_Assignment:_ Retype the following data exactly, but leave its pictures out.
━━━━━━━━━━━━━━━━
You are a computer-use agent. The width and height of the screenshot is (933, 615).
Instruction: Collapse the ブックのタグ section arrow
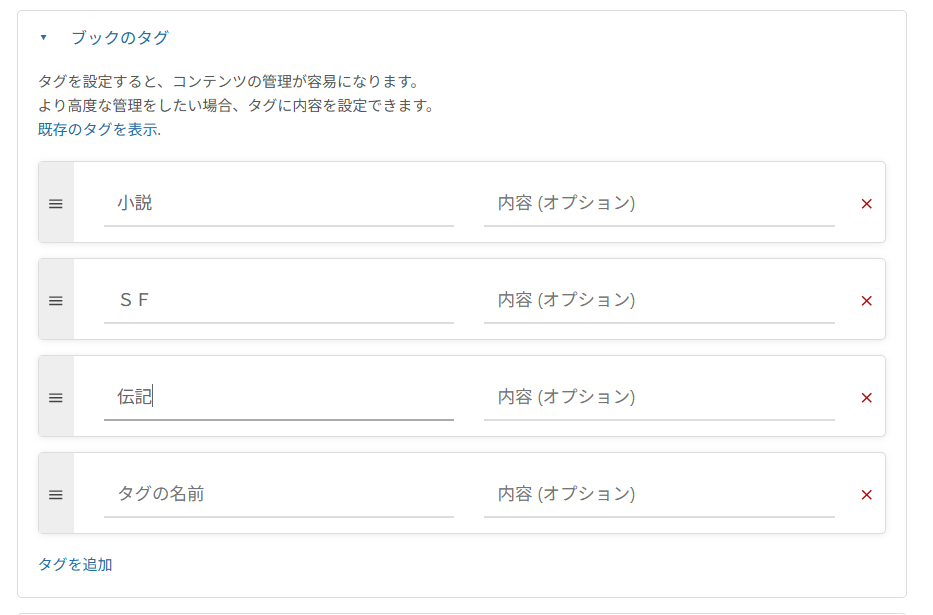[43, 38]
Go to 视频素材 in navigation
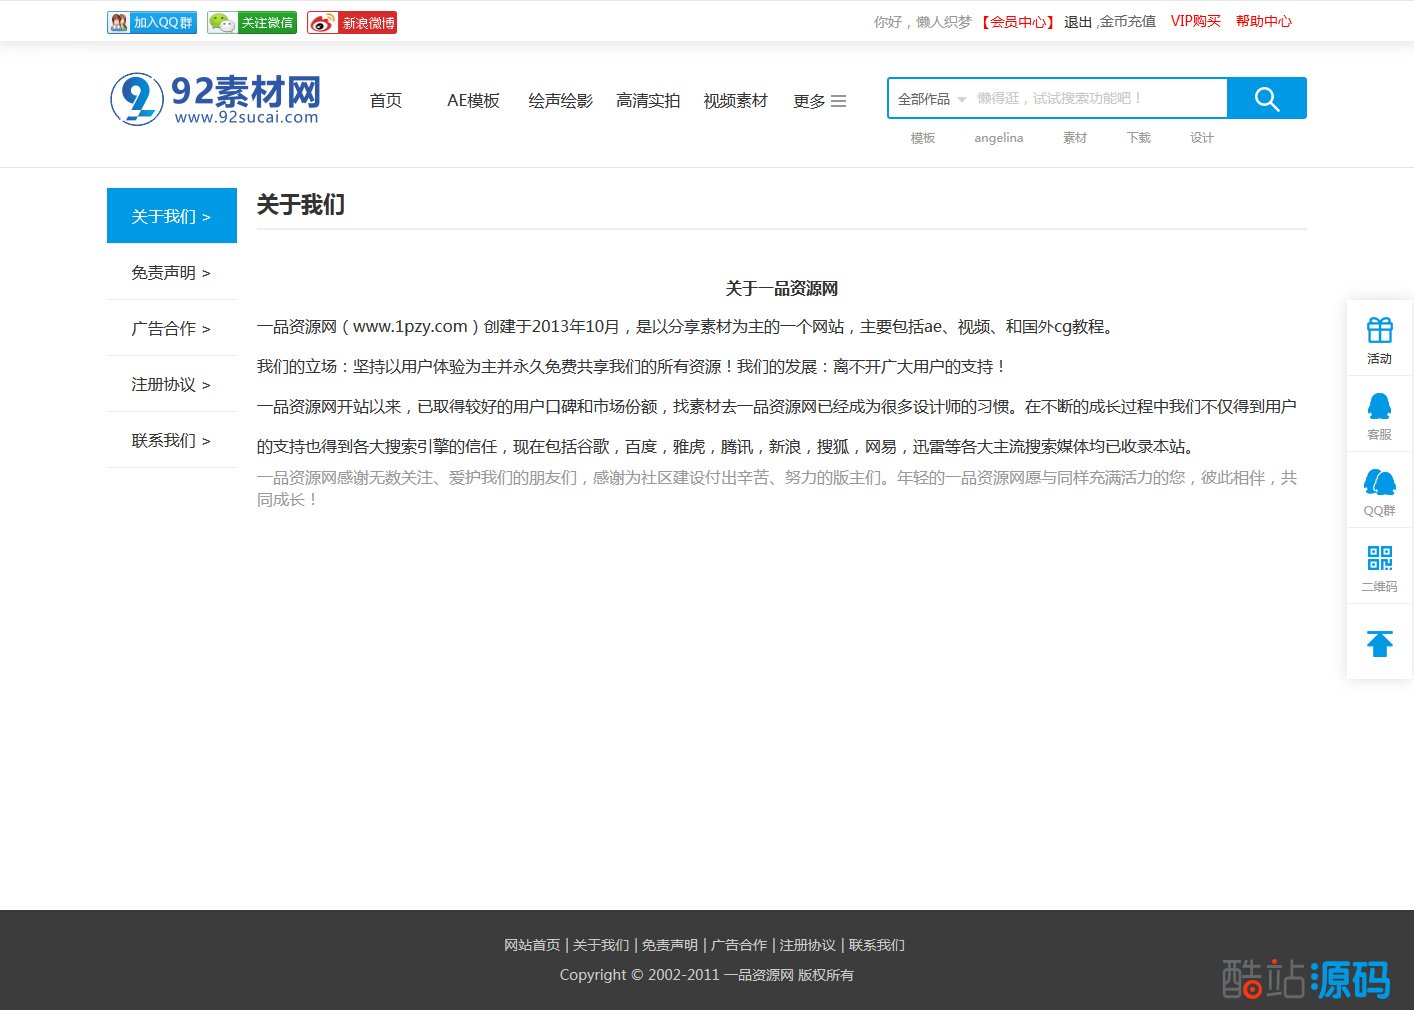1414x1010 pixels. tap(735, 101)
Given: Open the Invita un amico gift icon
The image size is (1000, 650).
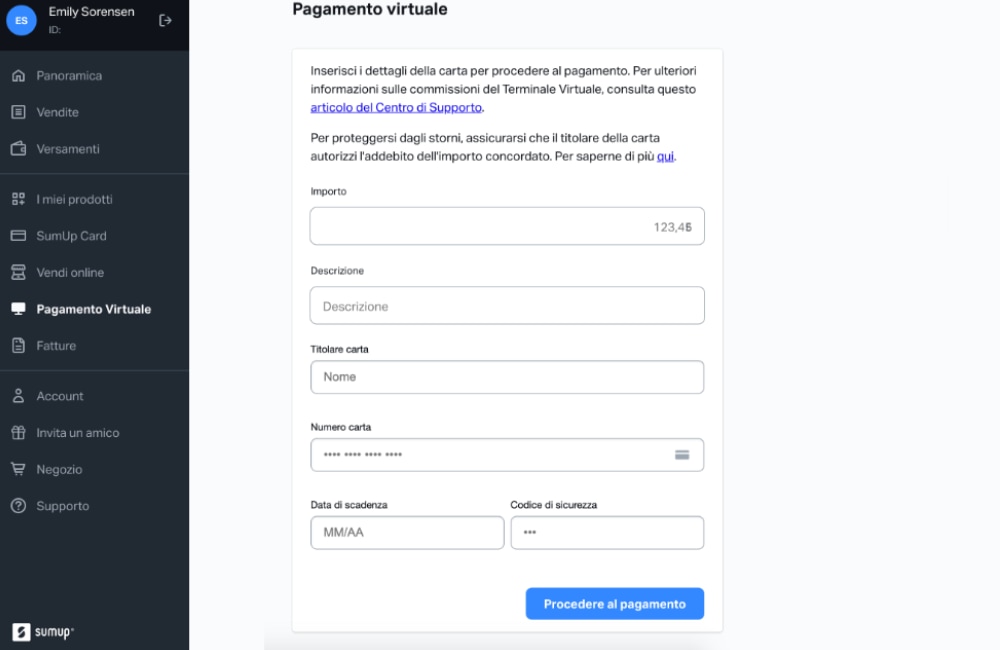Looking at the screenshot, I should coord(18,432).
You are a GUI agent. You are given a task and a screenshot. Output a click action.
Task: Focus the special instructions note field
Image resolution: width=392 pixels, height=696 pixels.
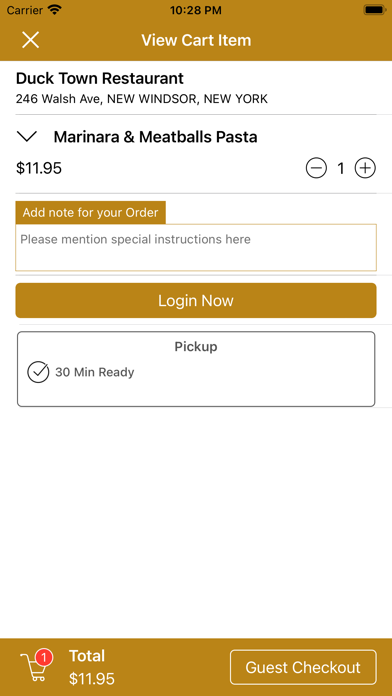click(196, 248)
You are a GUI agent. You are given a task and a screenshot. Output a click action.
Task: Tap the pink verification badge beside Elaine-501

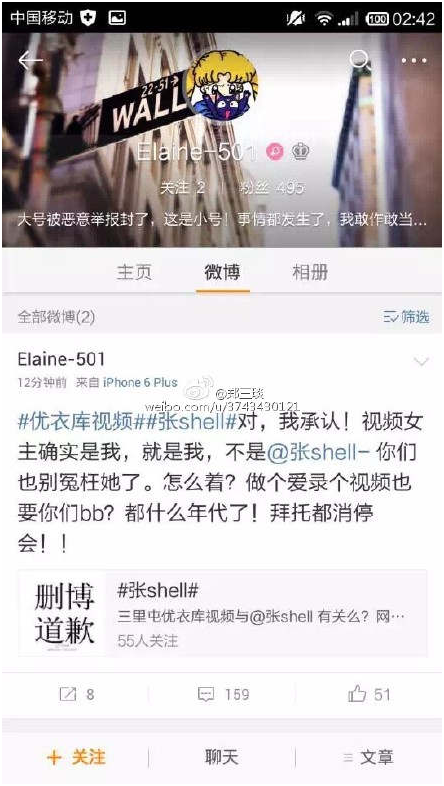point(274,151)
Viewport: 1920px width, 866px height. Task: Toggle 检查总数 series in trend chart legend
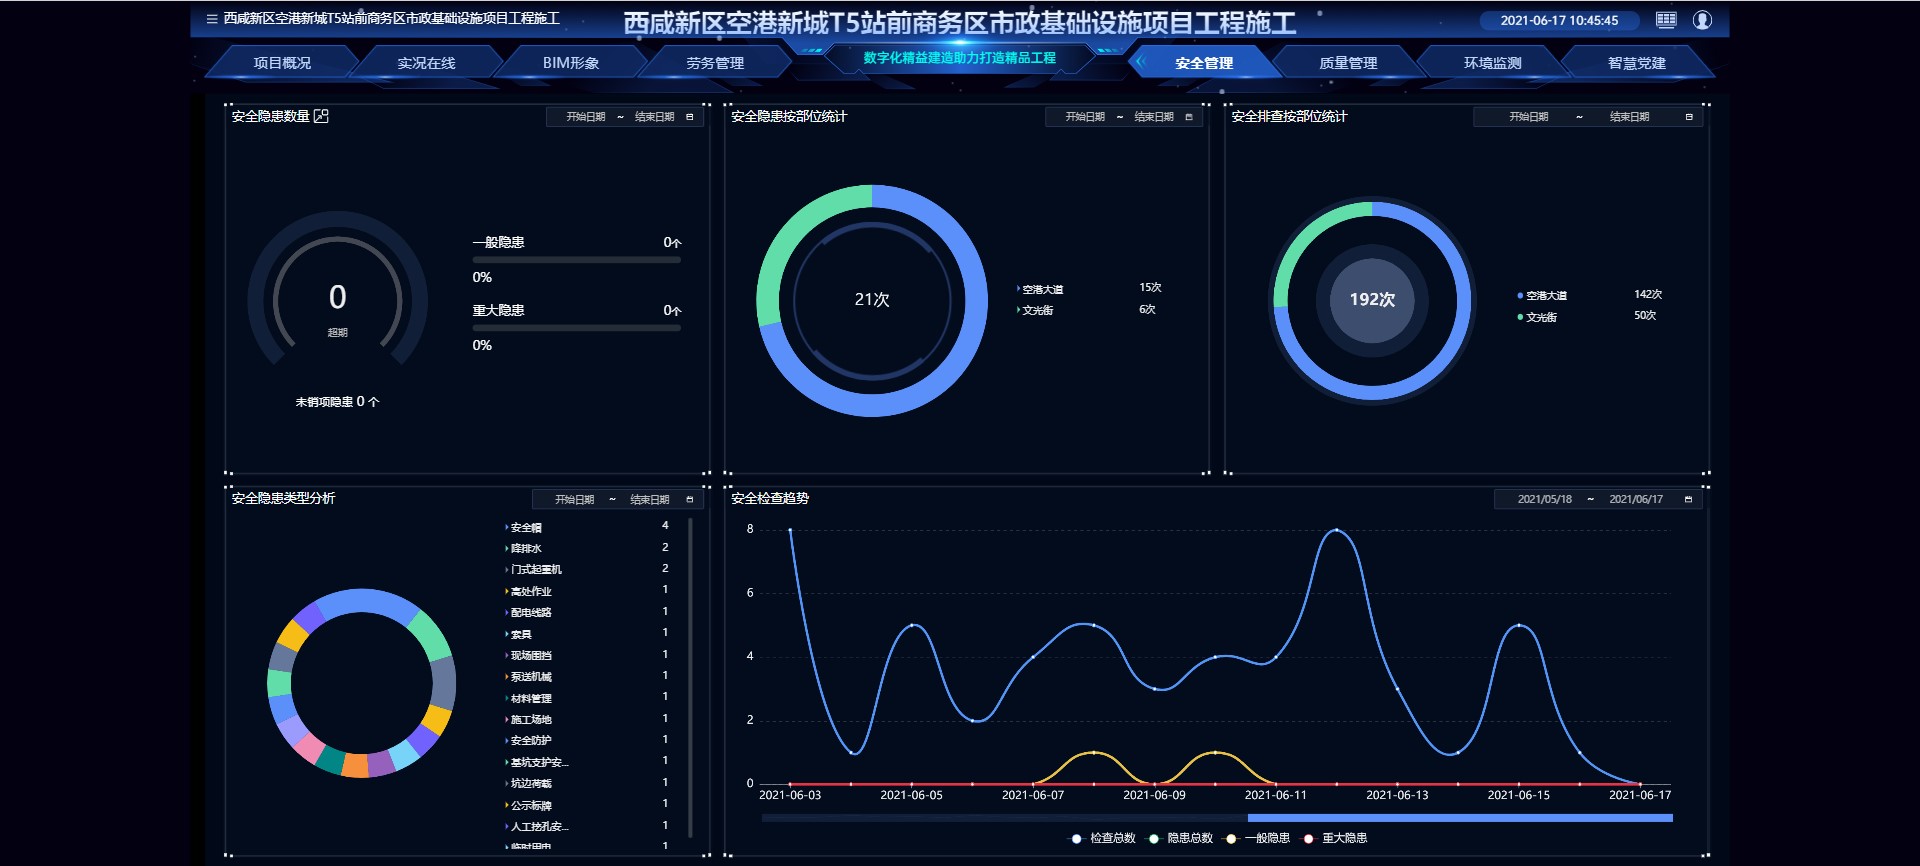pos(1103,838)
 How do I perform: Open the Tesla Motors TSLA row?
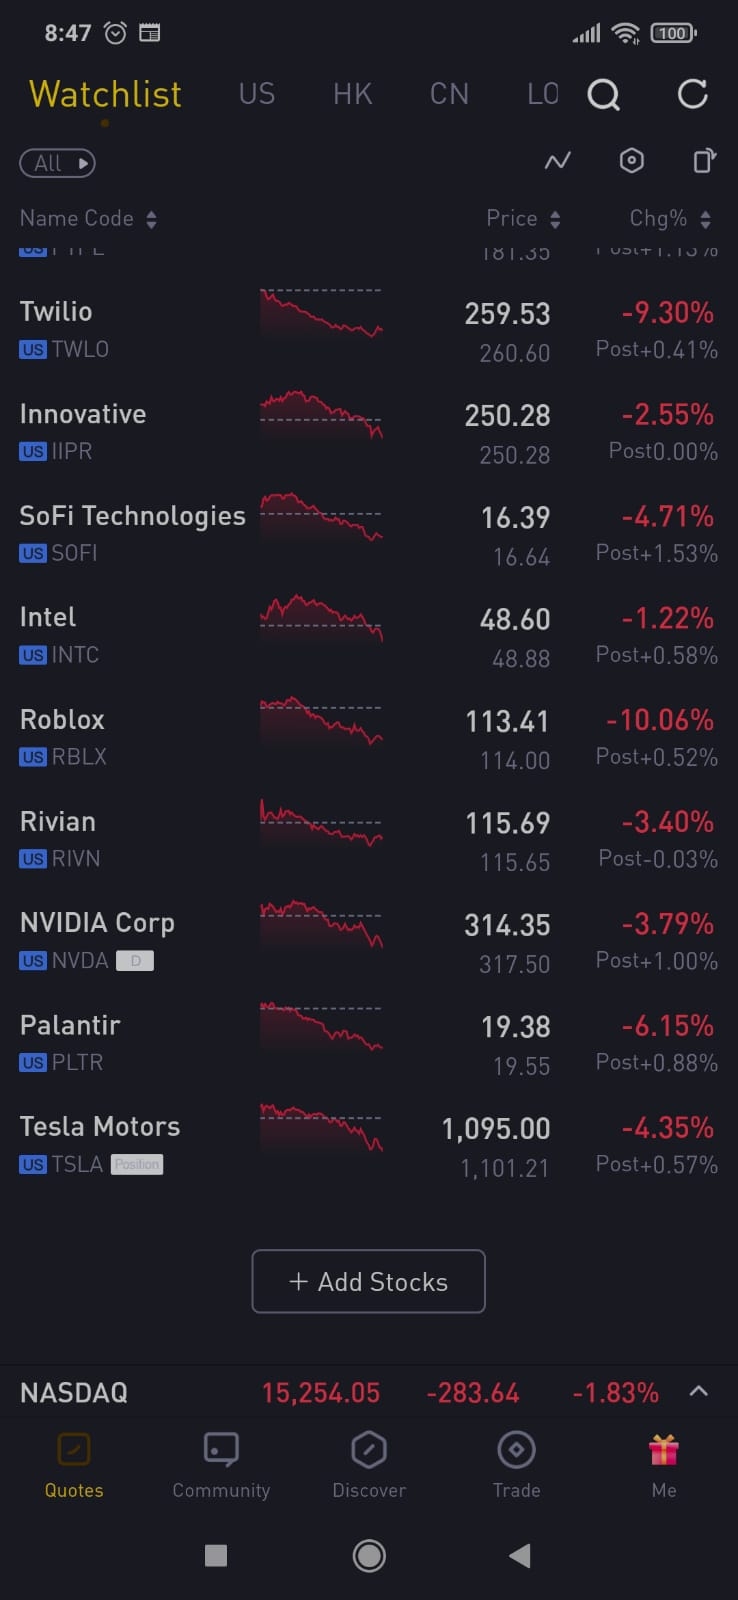tap(100, 1143)
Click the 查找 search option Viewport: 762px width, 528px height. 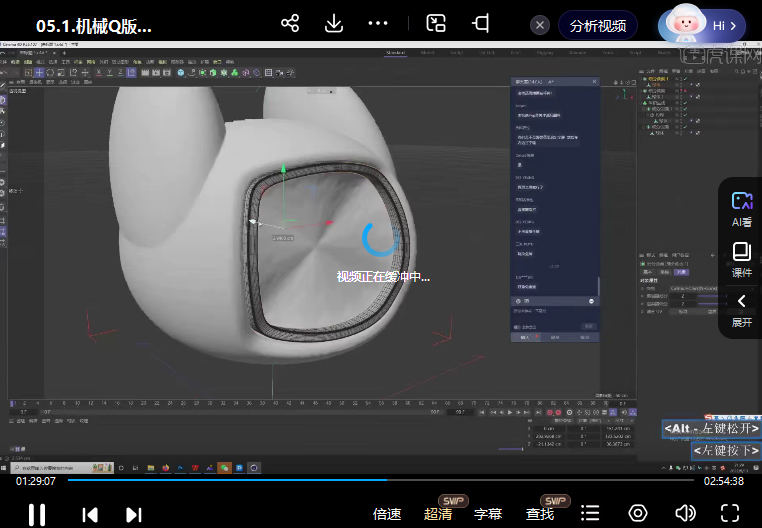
━━━━━━━━━━━━━━━━
_Response:_
You are a computer-use agent. The width and height of the screenshot is (933, 615).
Instruction: Collapse the ブックのタグ section arrow
[43, 38]
Go to 视频素材 in navigation
1414x1010 pixels. tap(735, 101)
Given: Open the Invita un amico gift icon
The image size is (1000, 650).
Looking at the screenshot, I should coord(18,432).
You are a GUI agent. You are given a task and a screenshot. Output a click action.
Task: Focus the special instructions note field
Image resolution: width=392 pixels, height=696 pixels.
click(196, 248)
You are a GUI agent. You are given a task and a screenshot. Output a click action.
Task: Tap the pink verification badge beside Elaine-501

point(274,151)
Viewport: 1920px width, 866px height. Task: Toggle 检查总数 series in trend chart legend
pos(1103,838)
 How do I perform: Open the Tesla Motors TSLA row?
tap(100, 1143)
Click the 查找 search option Viewport: 762px width, 528px height. 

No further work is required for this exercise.